While the artist is usually more spontaneous in his music-making process, Sonder required extreme attention to detail, especially while re-recording and re-tooling the instruments.
Robinson also created a coloring book to accompany his new EP, which totally vibes with Sonder’s overall sound. Adult coloring books, which became the dark horse of the publishing industry in 2015, reportedly lower stress.
“This thoughtless state of wonder is what I value most in life and hope to stumble upon in my music. Using handcrafted synth tones and a broken toy keyboard, field recordings, and wonky drums, I hope some of this music can pleasantly paralyze your consciousness for a bit and allow you to drift without its weight for a few moments,” expressed the artist.
Robinson’s music is infused with lofi, chillhop, funk, vaporwave, and R&B-influenced beats. On the Chinese streaming platform Netease Cloud Music, he reveals that he incorporates live looping and improvisation into his sets using a sampler, synthesizer, and vocoder.
By incorporating a variety of sights and sounds — from the morning sky to the sunset, and forest streams to birdsong — in his recordings and live performances, Robinson provides a different way of experiencing life unfiltered and in immense detail. The aim, it seems, is to offer his listeners a fresh breeze and an escape from their daily struggles.
Hailing from Wisconsin, U.S., Robinson moved to Shanghai in 2016.
“At dusk in Shanghai, thousands of apartment lights shine like stars; each a sun with an orbiting cast of lives,” said the artist, who began work on his EP while mulling over the meaning of the word ‘sonder’ during the lockdown in 2020.

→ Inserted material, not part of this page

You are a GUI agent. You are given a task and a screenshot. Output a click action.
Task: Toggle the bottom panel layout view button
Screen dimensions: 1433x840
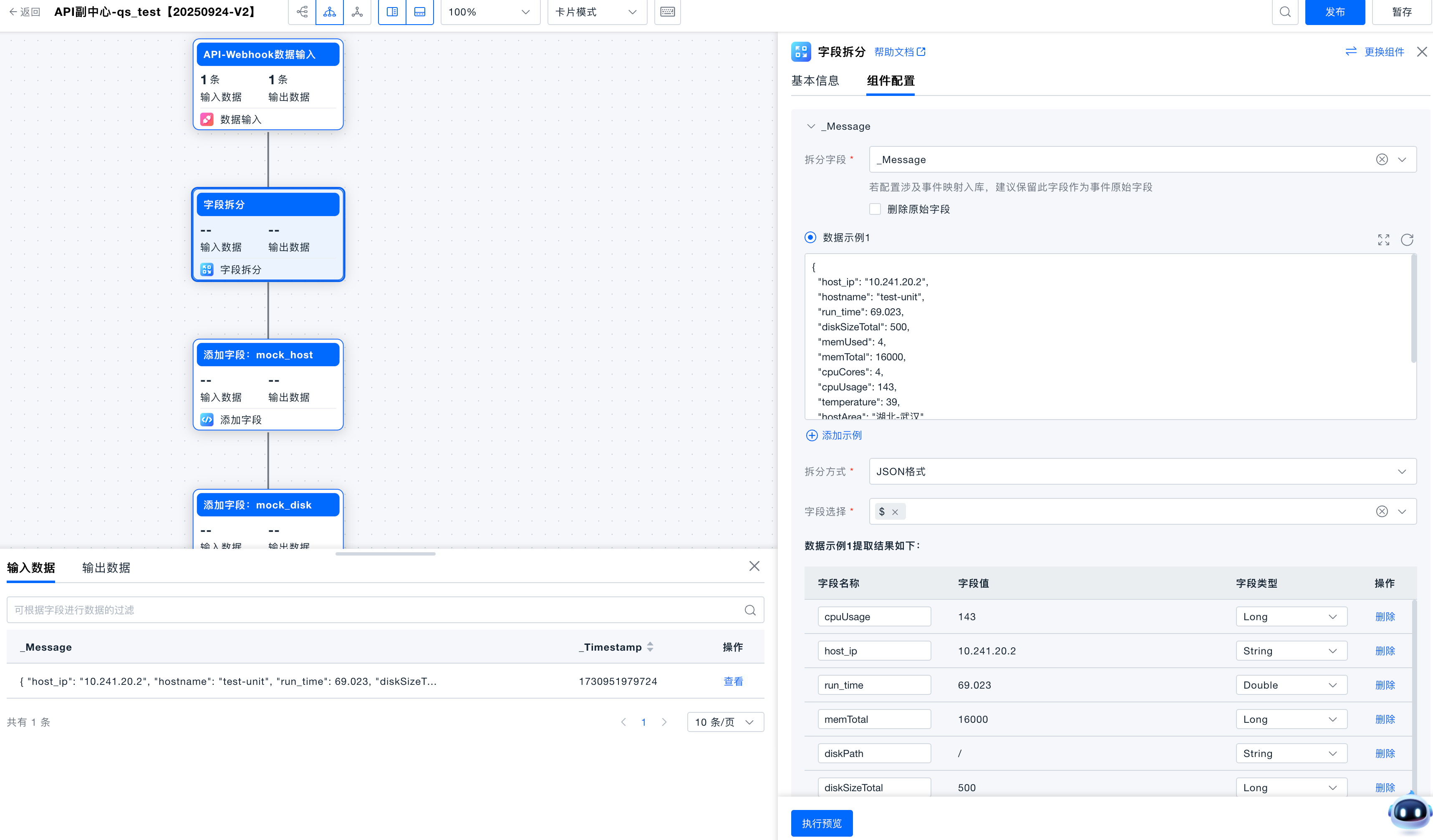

“Beneath the surface of meaninglessness in the feeling of sonder is a freedom that comes from being a background character in someone else’s life. If nothing that you do really matters, then what’s stopping us from trying to do exactly what we want, no matter how silly or ambitious?”
And if you are looking for more from Cruel Buddhist: Earlier this year, Robinson dropped a 15-track mixtape titled Lockdown Loops, which documented his daily improvisations while confined to his apartment during Shanghai’s two-month lockdown.